Another great one gone

Rico says he was a little preoccupied with recovering from his 2207 hospital stay in 2008, so he missed the passing of Paul Newman:
Screen legend, superstar, and the man with the most famous blue eyes in movie history, Paul Newman (photo, left) was born in 1925 in Cleveland, Ohio, the son of a successful sporting goods store owner. He acted in grade school and high school plays and, after being discharged from the Navy in 1946, enrolled at Kenyon College. After graduation he spent a year at the Yale Drama School and then headed to New York City, where he attended the famed New York Actors Studio. Classically handsome and with a super abundance of sex appeal, television parts came easily and, after his first Broadway appearance in Picnic in 1953, he was offered a movie contract by Warner Brothers. His first film, The Silver Chalice (released in 1954) was nearly his last.

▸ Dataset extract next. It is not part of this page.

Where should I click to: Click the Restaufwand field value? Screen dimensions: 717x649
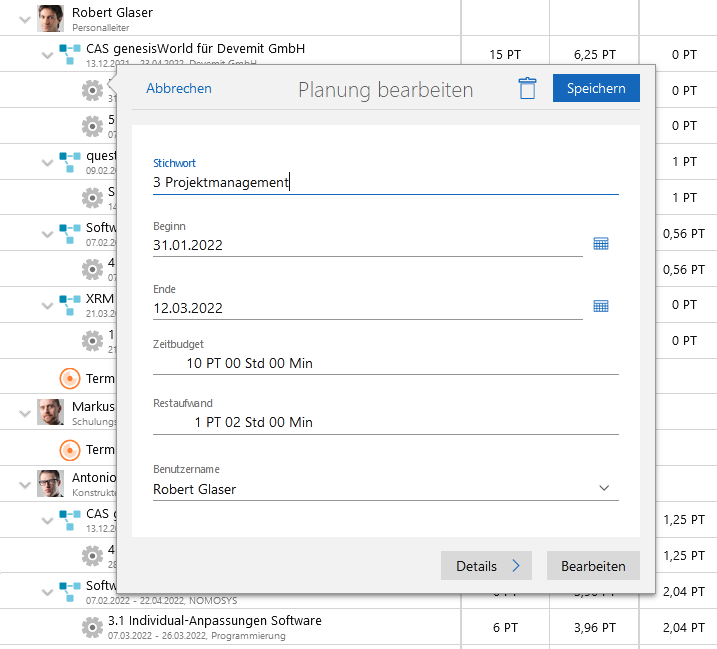pyautogui.click(x=254, y=422)
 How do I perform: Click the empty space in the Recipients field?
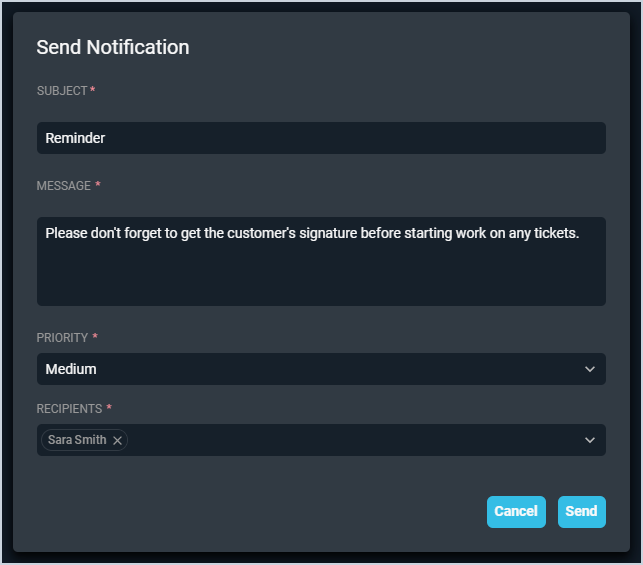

He considered his performance in this costume epic to be so bad that he took out a full-page ad in a trade paper apologizing for it to anyone who might have seen it. He fared much better in his next effort, Somebody Up There Likes Me (1956), in which he portrayed boxer Rocky Graziano and drew raves from the critics for his brilliant performance. He went on to become one of the top box office draws of the 1960s, starring in such superior films as The Hustler (1961), The Prize (1963), Hud (1963), Cool Hand Luke (1967), Butch Cassidy and the Sundance Kid (1969), and The Sting with Robert Redford (photo, right) in 1973. He also produced and directed many quality films, including Rachel, Rachel (1968), in which he directed wife Joanne Woodward, and which received an Oscar nomination for Best Picture. Nominated nine times for a best actor Oscar, he finally took one home for his performance as an aging pool shark in The Color of Money (1986), a sequel to his classic, The Hustler (1961). Though well into his 70s as the century drew to a close, Newman still commanded lead roles in films such as Message in a Bottle (1999). He lived with his wife in Westport, Connecticut. A caring and supremely generous man, he was the founder of Newman's Own, a successful line of food products that has earned in excess of a hundred million dollars, every penny of which the philanthropic movie icon has donated to charity. Renowned for his sense of humor, in 1998 he quipped that he was a little embarrassed to see his salad dressing grossing more than his movies.